Seeking another context to drive home his point, Iralu cited the Irish poet William Butler Yeats and his chilling depiction of Ireland’s tumultuous attempt to be a free nation. In the poem “Remorse For Intemperate Speech”, Yeats had pronounced: Out of Ireland have we come / Great hatred, little room / Maimed us at the start / I carry from my mother’s womb / A fanatic heart.
“An assortment of loosely related tribes and villages living next to each other in the same geographical habitat not compelled by history to become a people or nation yet, but becoming one in a little confined place we have maimed one another at the start of our journey. The thing to do now is to understand what has happened and is happening, and why? Then truthfully claim ownership of the specific places where we have done the maiming and weakening of our people and society.
“Then if we can do that, compassionate understanding of others will come down from heaven. And we will start to inspire and help one another, to do the right things to build new relationships among our tribes. Our weaknesses and failures must, thus, become our common strength.”
Iralu said that putting the Naga struggle, and thus Naga identity, into a context not yet pursued collectively. According to him, societies and nations ‘grow or collapse depending on whether the members learn to grow in their selflessness and responsibility or refuse to grow in the right direction.’
“I believe all our tribes have come to a plateau where we are meeting one another today because the hopes, desires and fears of our respective tribes have preserved us and kept us tribally. We may call this compelling urge or drive in each tribe: tribal narcissism.
“On this plateau where we are, we find have to inspire one another to develop another. As we have not needed to do this selfless caring for others before, we are doing it very badly at this early stage in our journey.

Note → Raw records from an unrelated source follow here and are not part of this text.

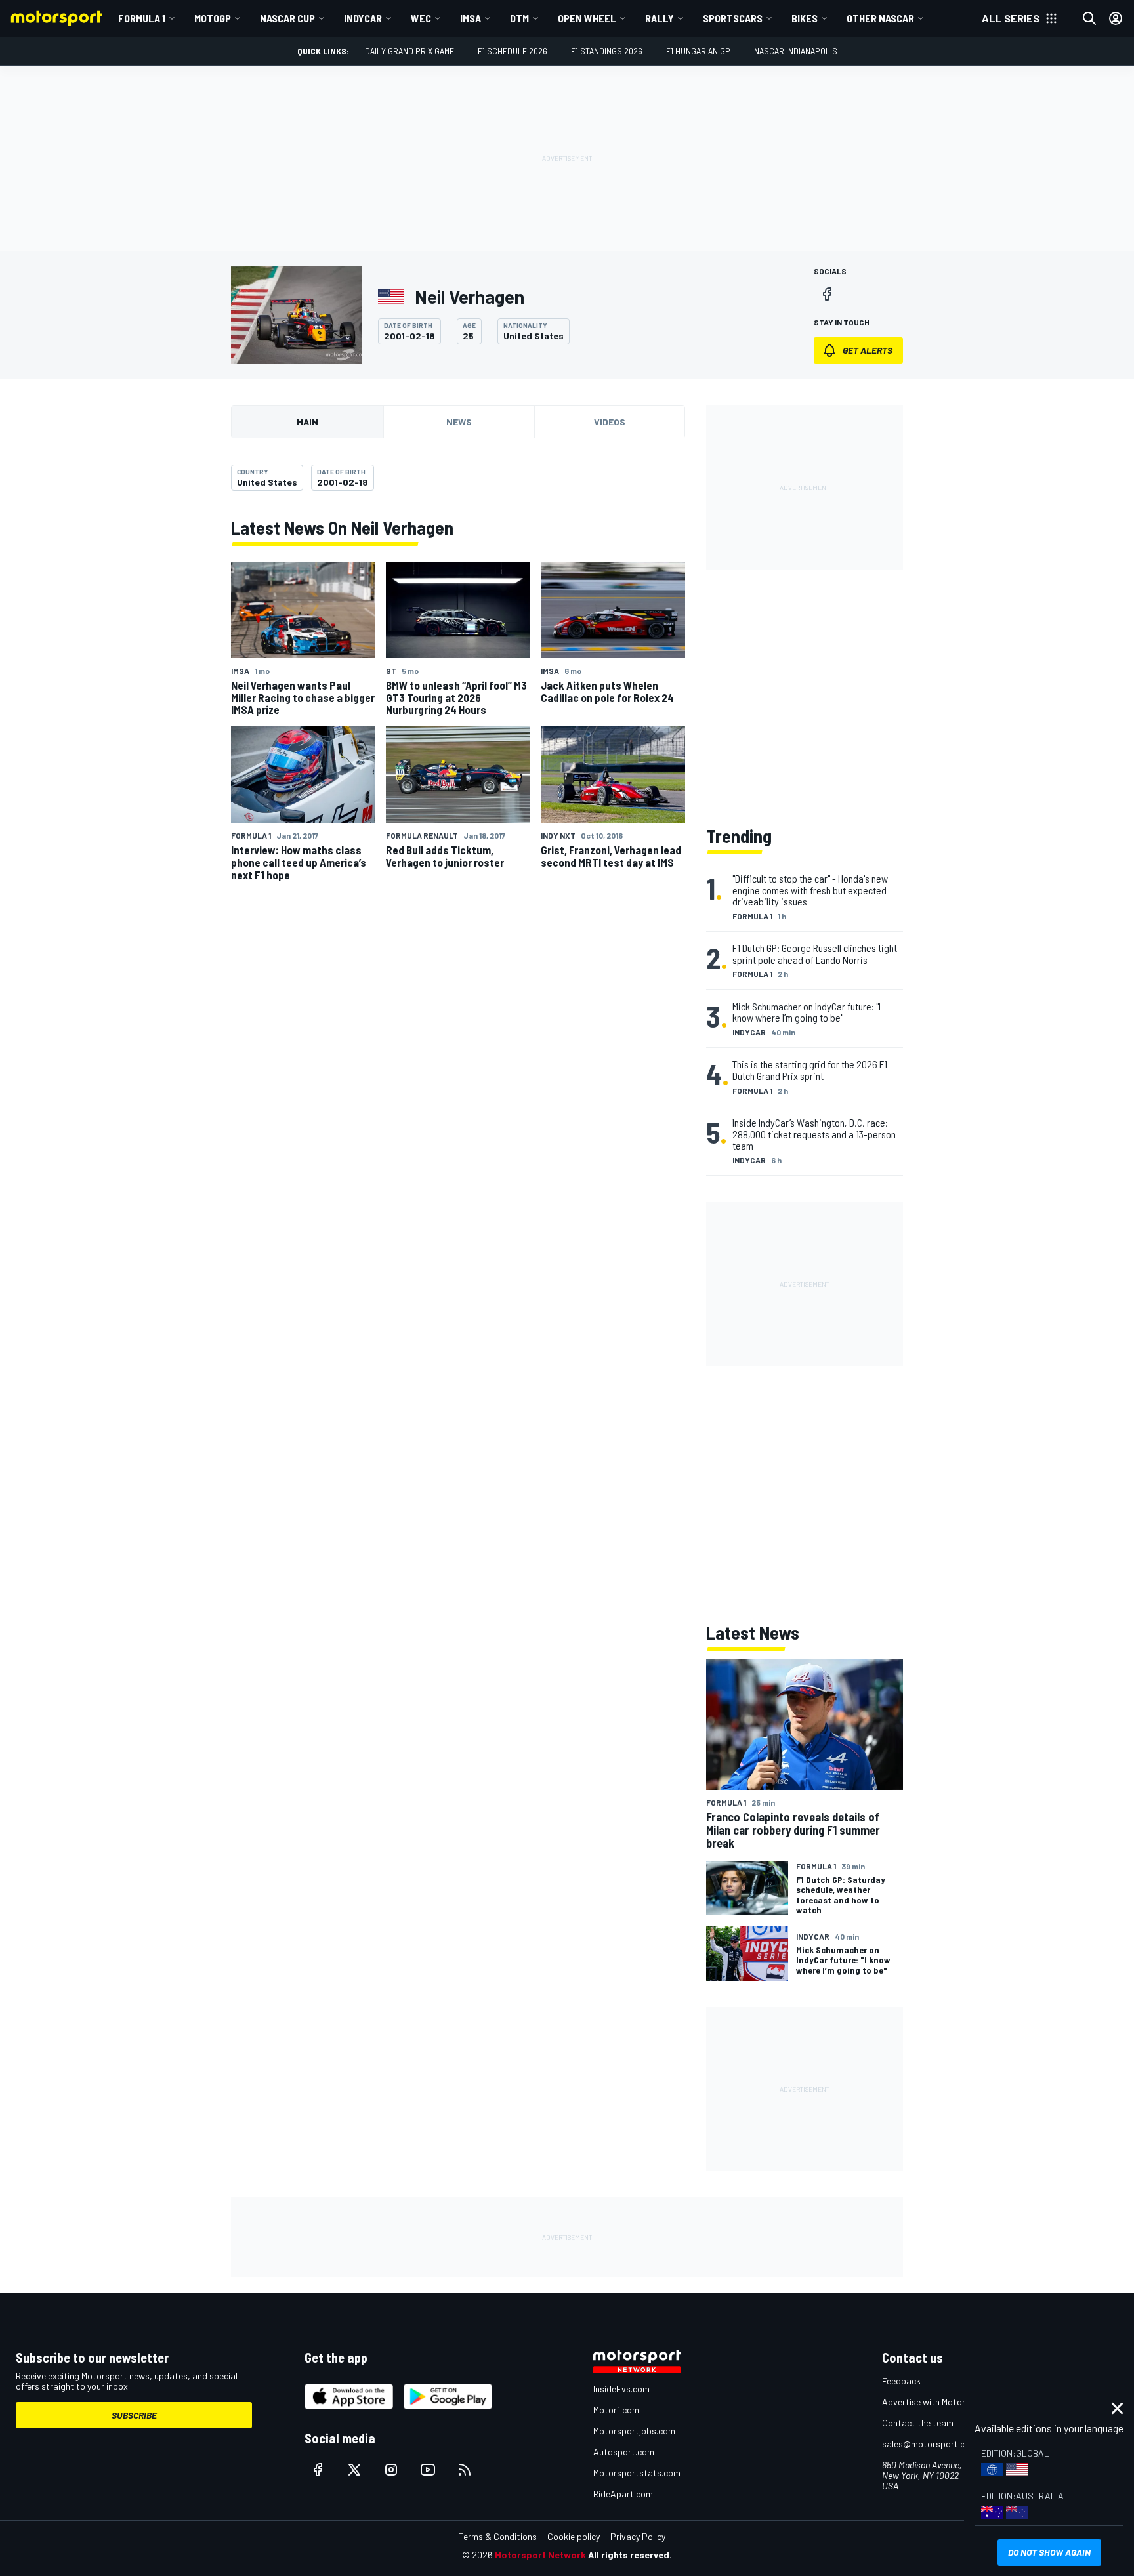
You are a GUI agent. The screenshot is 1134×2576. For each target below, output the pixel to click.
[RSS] (465, 2470)
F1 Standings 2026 (606, 50)
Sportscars (733, 18)
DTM (519, 18)
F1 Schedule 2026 (512, 50)
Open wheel (587, 18)
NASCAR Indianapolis (795, 50)
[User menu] (1115, 18)
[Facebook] (827, 294)
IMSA (470, 18)
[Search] (1089, 18)
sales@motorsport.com (929, 2443)
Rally (659, 18)
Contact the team (918, 2422)
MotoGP (212, 18)
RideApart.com (623, 2493)
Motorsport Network (540, 2554)
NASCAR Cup (287, 18)
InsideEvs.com (621, 2388)
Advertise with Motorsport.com (944, 2401)
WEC (421, 18)
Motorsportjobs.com (634, 2430)
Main (307, 421)
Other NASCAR (880, 18)
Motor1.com (616, 2409)
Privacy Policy (637, 2536)
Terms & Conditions (498, 2536)
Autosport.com (623, 2451)
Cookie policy (573, 2536)
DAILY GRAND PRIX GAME (409, 50)
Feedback (901, 2380)
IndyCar (363, 18)
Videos (609, 421)
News (459, 421)
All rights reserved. (630, 2554)
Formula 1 (141, 18)
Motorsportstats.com (637, 2472)
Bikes (804, 18)
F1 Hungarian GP (698, 50)
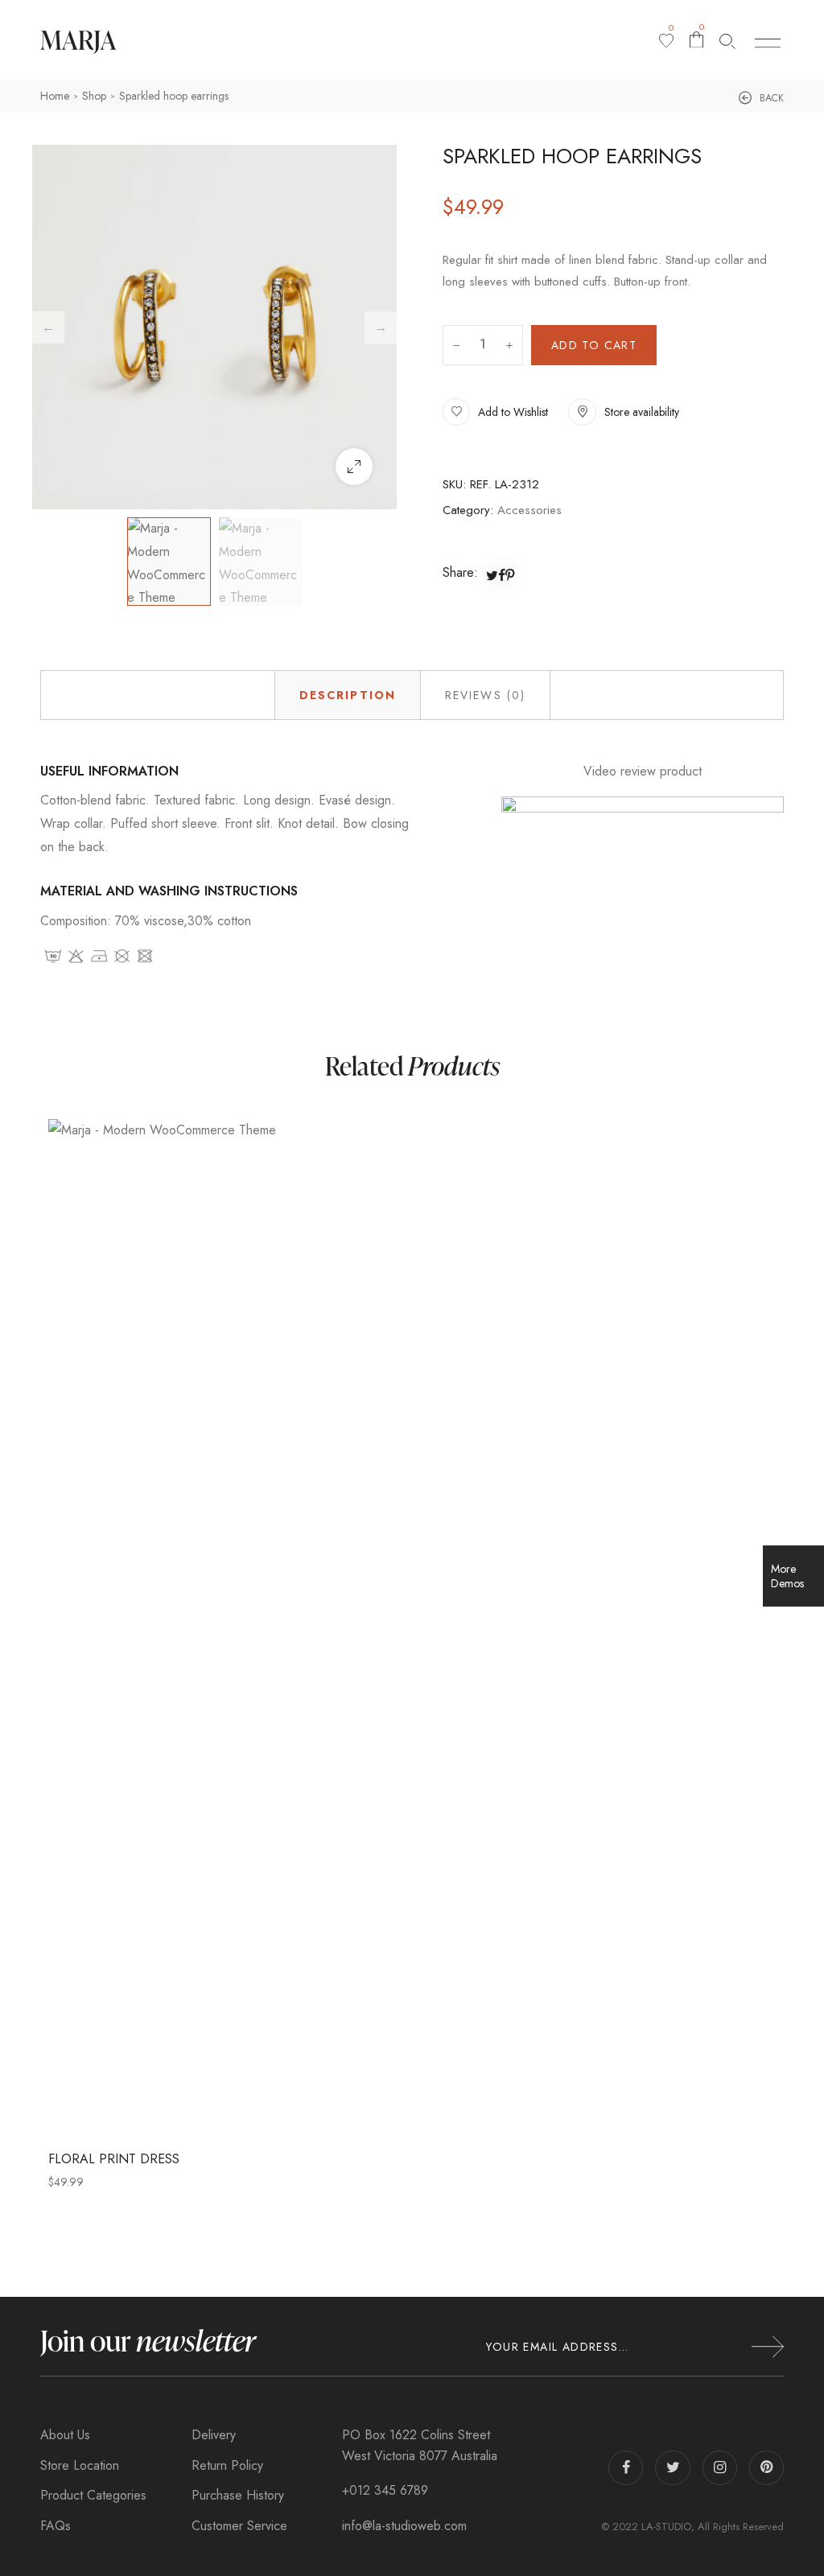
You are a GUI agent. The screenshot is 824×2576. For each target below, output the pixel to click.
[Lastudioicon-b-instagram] (719, 2467)
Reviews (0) (485, 695)
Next (381, 327)
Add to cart (594, 345)
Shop (94, 96)
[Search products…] (727, 40)
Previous (48, 327)
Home (54, 96)
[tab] (347, 695)
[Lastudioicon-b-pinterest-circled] (766, 2467)
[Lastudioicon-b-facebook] (625, 2467)
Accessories (529, 510)
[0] (666, 40)
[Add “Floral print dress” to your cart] (465, 1628)
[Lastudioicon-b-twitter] (672, 2467)
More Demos (787, 1576)
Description (347, 695)
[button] (761, 98)
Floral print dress (113, 2159)
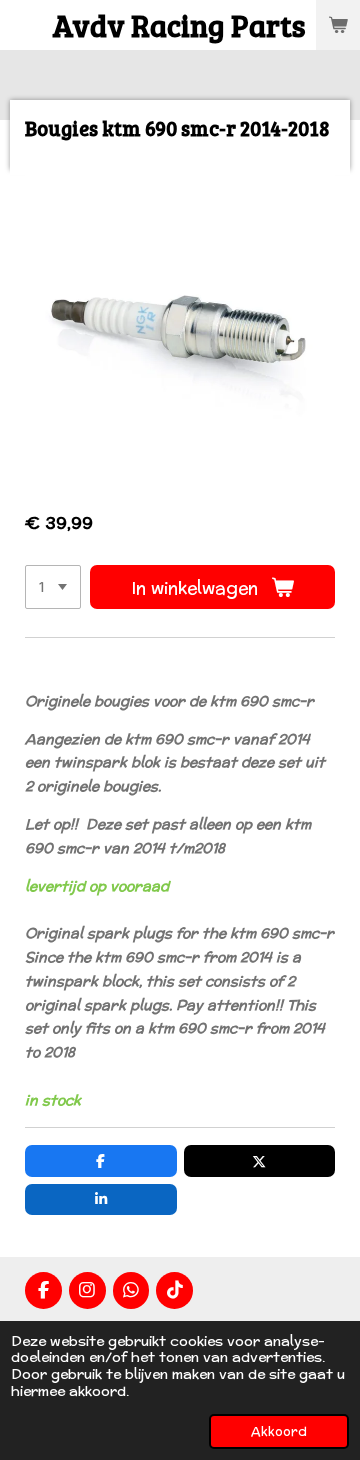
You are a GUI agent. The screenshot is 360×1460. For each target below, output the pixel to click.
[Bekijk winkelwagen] (338, 25)
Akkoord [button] (279, 1431)
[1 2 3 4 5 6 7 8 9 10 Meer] (53, 587)
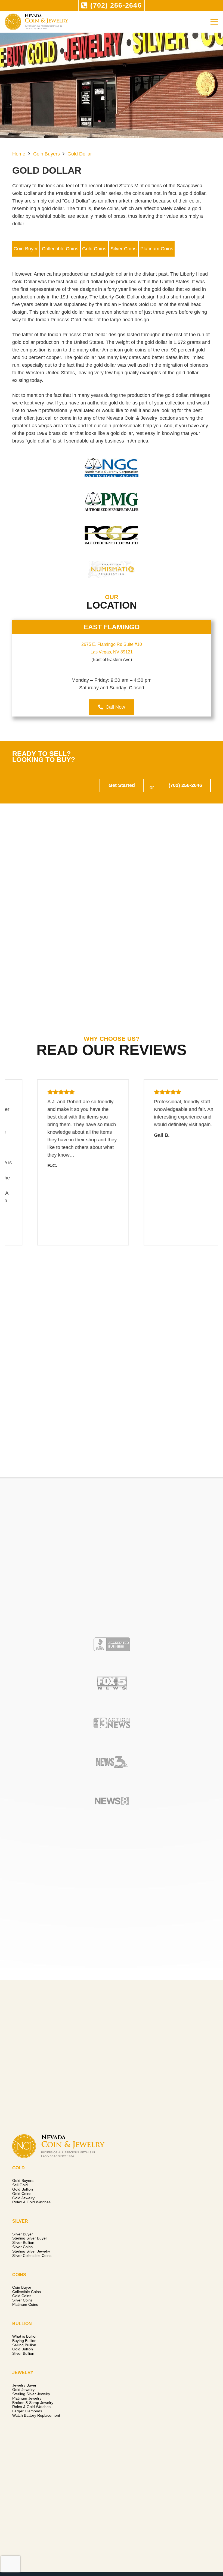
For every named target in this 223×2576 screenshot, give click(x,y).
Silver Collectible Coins (31, 2255)
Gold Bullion (22, 2189)
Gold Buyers (22, 2180)
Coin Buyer (26, 248)
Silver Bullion (23, 2242)
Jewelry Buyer (24, 2385)
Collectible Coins (60, 248)
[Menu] (214, 22)
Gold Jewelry (23, 2198)
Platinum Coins (156, 248)
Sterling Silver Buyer (29, 2238)
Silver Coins (123, 248)
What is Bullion (25, 2336)
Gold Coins (94, 248)
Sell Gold (20, 2185)
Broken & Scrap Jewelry (32, 2402)
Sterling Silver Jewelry (31, 2251)
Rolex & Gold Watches (31, 2202)
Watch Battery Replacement (36, 2415)
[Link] (37, 22)
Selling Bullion (24, 2345)
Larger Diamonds (27, 2411)
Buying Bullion (24, 2340)
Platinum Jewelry (26, 2398)
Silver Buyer (22, 2234)
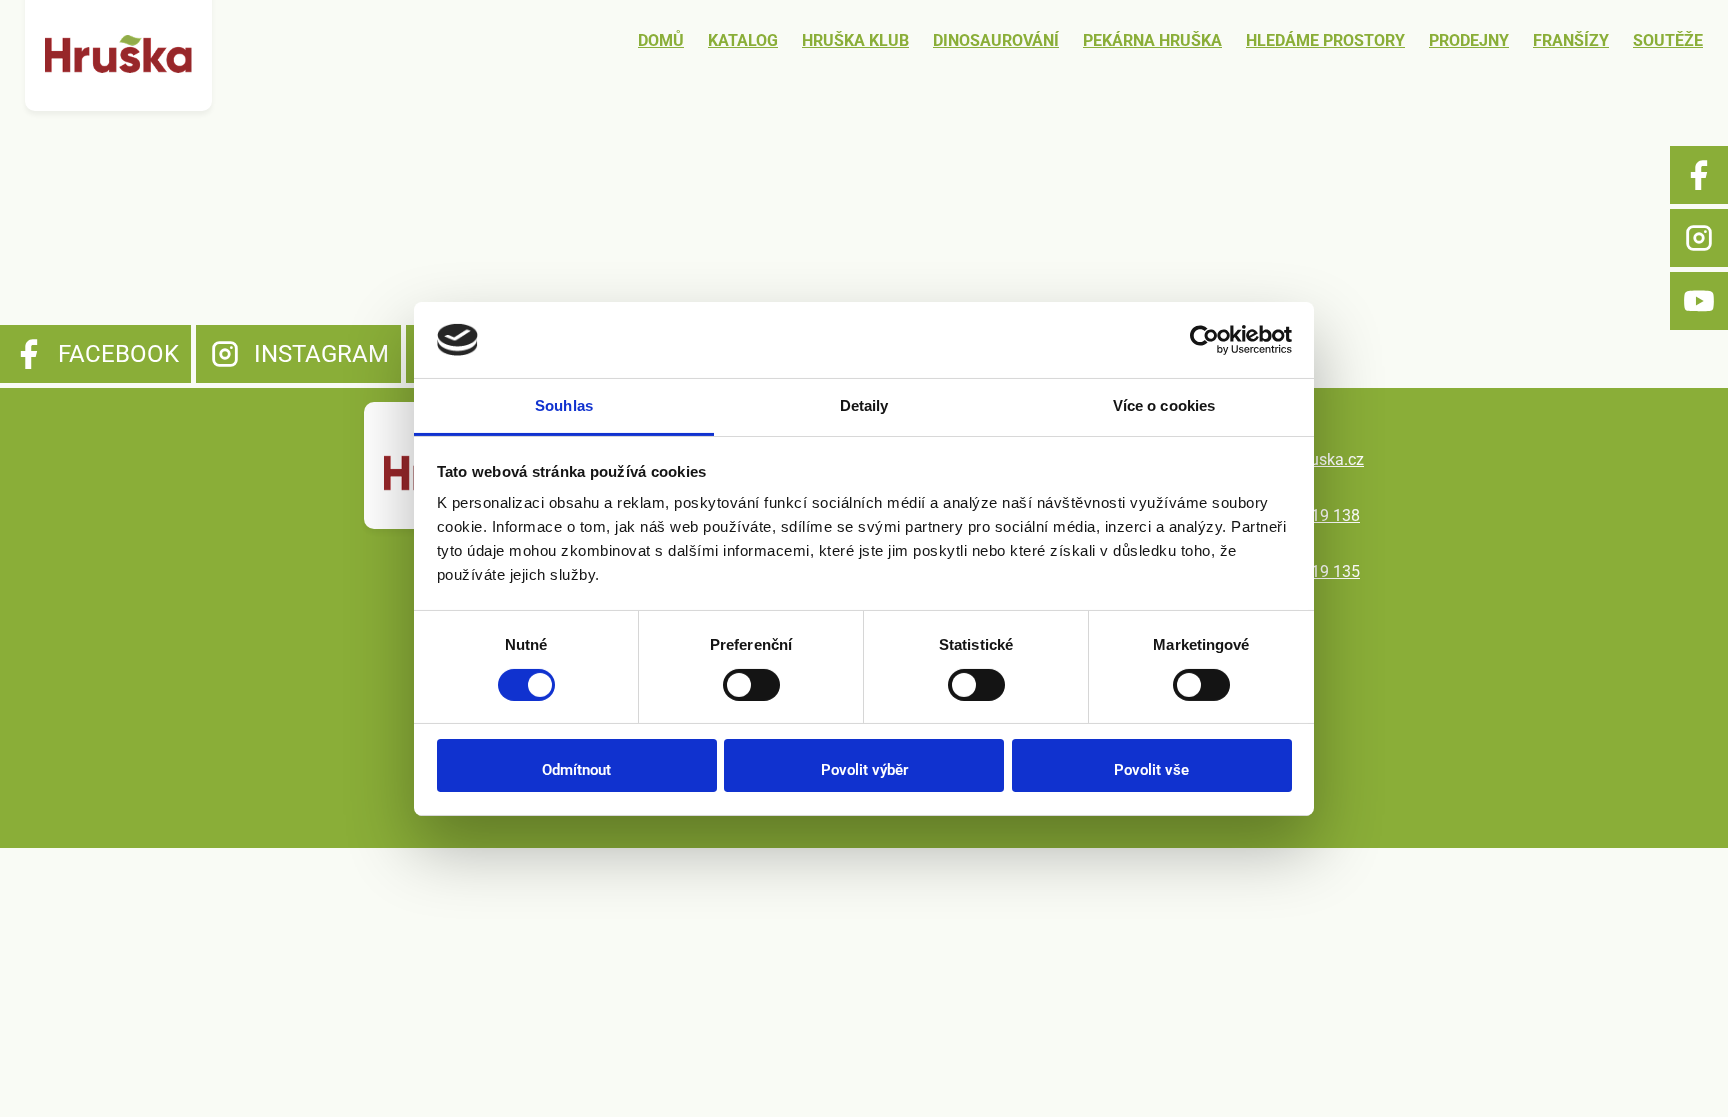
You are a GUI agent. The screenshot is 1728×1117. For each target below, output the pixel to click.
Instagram (1699, 238)
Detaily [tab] (864, 405)
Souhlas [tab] (564, 405)
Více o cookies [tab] (1164, 405)
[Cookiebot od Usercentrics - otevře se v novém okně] (1204, 340)
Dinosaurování (996, 40)
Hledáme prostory (1325, 40)
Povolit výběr (864, 770)
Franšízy (1571, 40)
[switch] (751, 685)
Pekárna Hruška (1152, 40)
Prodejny (1469, 40)
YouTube (1699, 301)
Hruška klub (855, 40)
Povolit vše (1151, 770)
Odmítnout (576, 770)
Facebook (1699, 175)
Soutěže (1668, 40)
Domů (661, 40)
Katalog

What we must not do is to condemn our faltering attempts at reaching out to others,” he warned.
The impulse of tribalism, he said, among the Nagas was real and natural. But the trick was to accept and acknowledge that the ‘tribe-centred’ blueprint has ‘taken us’ to the present juncture. “But thus far only, no further. Goodbye.”
Thus, he appeared to have suggested that the answer was in balancing acceptance and renunciation of the same idea. “And from now on we start to learn to rise to a higher level of being a people and a nation but accepting the new ideas, attitudes and ambition that we are going to need for our journey ahead.
“By condemning something that is so natural to us, don’t let us damage ourselves because they are such an important part of us. But learn to develop what we should develop to go forward, I think that is how I see,” he said. He identified “tribalism” and the peoples’ response to it as the ‘central idea’ that would come to define Naga future.
“When God made the Nagas into so many tribes, did he make an unintended mistake because he was preoccupied with some larger projects of creation like the Chinese, the Indians, the Egyptians, the Europeans and so on? And was it another mistake when he put the desire to be a people and a nation into the hearts and minds and feverish imagination of all Nagas?
“The desire to be a people and a nation is something so strong in us. But when we live together we seem to be the opposite,” he observed.